I would probably never forget how loud the crowd roared when the “Bingeul Bingeul” MV was being played on the screen. The air became thick with a sort of otherworldliness, thick with passion. Maybe I was just being nostalgic, but until now, a part of me cannot fully wrap my mind around the idea that this sort of phenomenon could happen.
Still, when you’re there, it’s wholly understandable why this mall tour is such an important event for so many people. The first time I saw the jam-packed crowd, I was really overcome. It astounds me to think that I became a part of history that will forever mark the Annex – and of all the burdens and joy, that go along with it.
What would have to be the biggest testament of the fans’ love for U-KISS was the waiting time involved – 7 hours at the least - with majority of the people standing up on their toes because there was simply no more space left and skipping meals so as not to lose their place in the crowd.

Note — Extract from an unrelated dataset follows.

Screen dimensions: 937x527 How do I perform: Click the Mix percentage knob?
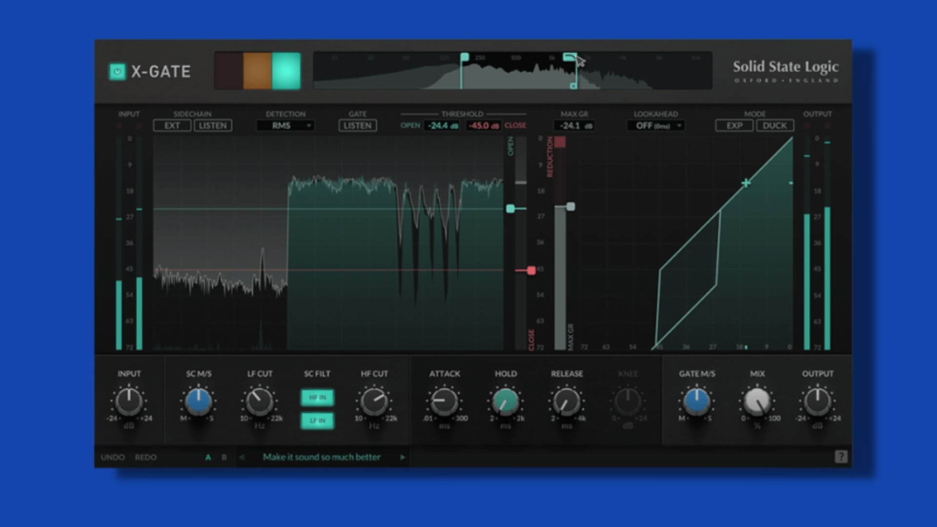(757, 401)
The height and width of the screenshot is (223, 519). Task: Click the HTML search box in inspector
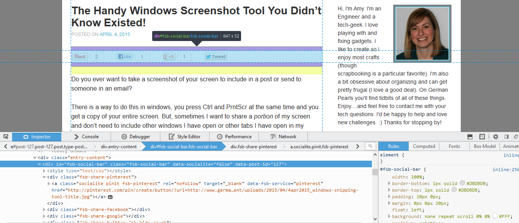tap(370, 146)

Taking all these into account, I waver between thinking that this would have to be the most special experience in the world and the most traumatic. Only things I love very much can inspire that much passion and disappointment in me.

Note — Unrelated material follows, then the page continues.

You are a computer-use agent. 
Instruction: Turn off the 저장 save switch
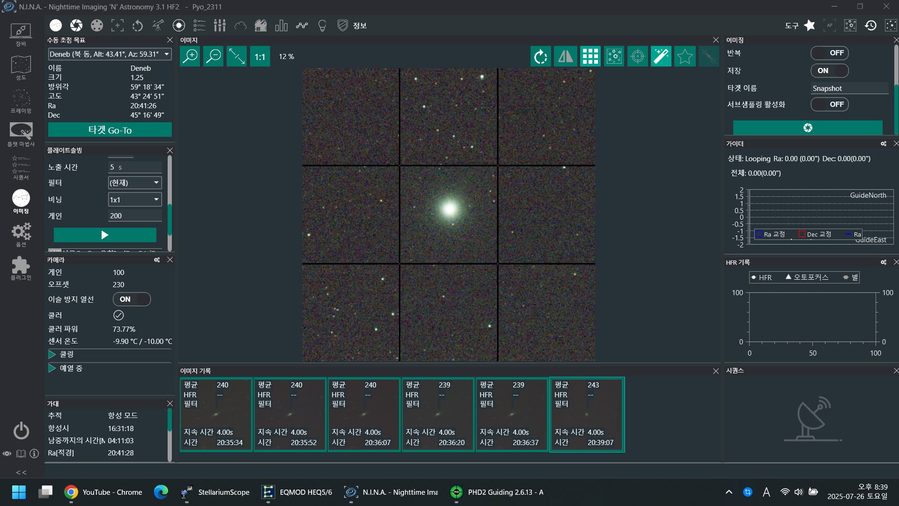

I have met a lot of artists who take up performing for fun, but cannot perform. When U-KISS came in, everything just stopped – they had that rare quality, that star appeal which we cannot define, and they can definitely perform.

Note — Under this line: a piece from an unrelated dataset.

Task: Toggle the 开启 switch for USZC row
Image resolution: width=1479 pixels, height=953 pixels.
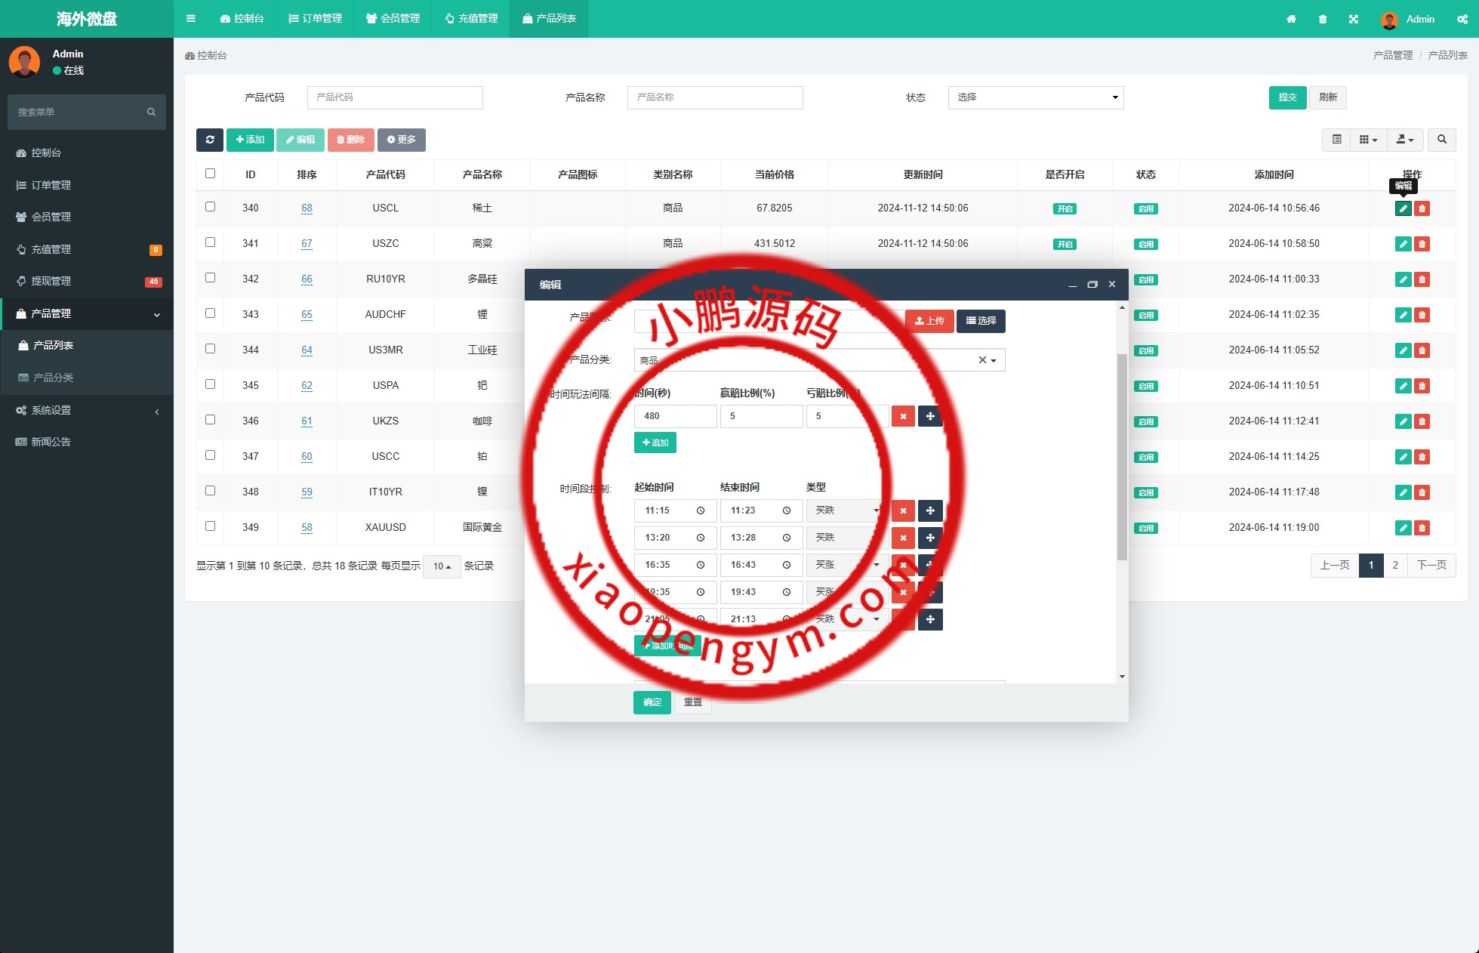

And when U-KISS made everyone who came out to the show scream and dance to their music, I could not be more obnoxiously happy that this was the first mall show I have ever been to – for it was only then that I felt and realized how much cross-cultural love for music can mean something to a person/group of persons.
The showcase had been so much fun, especially the fan services, but my favorite part of the whole tour was the fan signing event. It was announced beforehand that due to the increasing number of fans, they have to settle with the first 300 who were able to purchase the Only One album. My number was 419.
However, we got a wonderful surprise – and before we knew it, numbers exceeding 300 were being called to come up onstage! It was only a matter of time until I found myself literally lost onstage. Yes, with the effortless creatures called U-KISS.
It must have something to do with looking at those seven perfectly chiseled faces, but there seemed to be an unspoken submission when you are in the presence of U-KISS. Because of this, the respect that I have for U-KISS just increased tenfold. Stardom can do its worst, but on a current form, I do not think it is not going to trip up U-KISS.
How amazing was it to have certain expectations of them, only to be proven that they are as special as you imagined? What resulted of course was a head rush of discourse in my mind as to whatever might make the boys interested in what I have to say. I told myself to not stare too hard. But I stared anyway.
People who know me would probably think that given my life in the limelight as a theater actress and performer myself, I rarely get star-struck anymore. However, even if I get to be with celebrities from time to time, I still have a case of the nerves.
This can be seen on how I would probably never be able to live down my walking past the U-KISS guys whom I only used to see on YouTube videos, making eye contact and shaking hands with Kibum (Eli was my favorite though), and then realizing I was literally standing right in the center of the stage, not knowing what to do after having my U-KISS album signed. I would never be able to live down how I turned around, claimed my free poster, and pretended like I did not just get tongue-tied.
And so there I was - hands up to cover my blushing cheeks, my eyes wide with astonishment – waiting for my two friends to get off the platform. They had their own stories to tell, and we could not help but erupt into a fit of giggles. I swear I was grinning the entire time I walked out of the Annex until the second reached home.
- Glenda dela Peña
You might think that this is another long composition, like I did, of a self-confessed Korean pop fangirl but it's more than that.
PS: My grammar abilities felt mediocre during this post. Heehee.